__What this task involves__. Please output each line of the data exactly as it appears.

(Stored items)
+++

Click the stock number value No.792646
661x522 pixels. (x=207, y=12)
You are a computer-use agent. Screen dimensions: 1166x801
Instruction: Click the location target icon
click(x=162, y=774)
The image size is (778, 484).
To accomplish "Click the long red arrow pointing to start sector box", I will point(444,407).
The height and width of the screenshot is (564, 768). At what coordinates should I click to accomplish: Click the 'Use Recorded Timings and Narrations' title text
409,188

+++

__Output of the task__.
Click the stock number value No.792646
661x522 pixels. (x=207, y=12)
You are a computer-use agent. Screen dimensions: 1166x801
Instruction: Click the location target icon
click(x=162, y=774)
The image size is (778, 484).
To accomplish "Click the long red arrow pointing to start sector box", I will point(444,407).
The height and width of the screenshot is (564, 768). At what coordinates should I click to accomplish: Click the 'Use Recorded Timings and Narrations' title text
409,188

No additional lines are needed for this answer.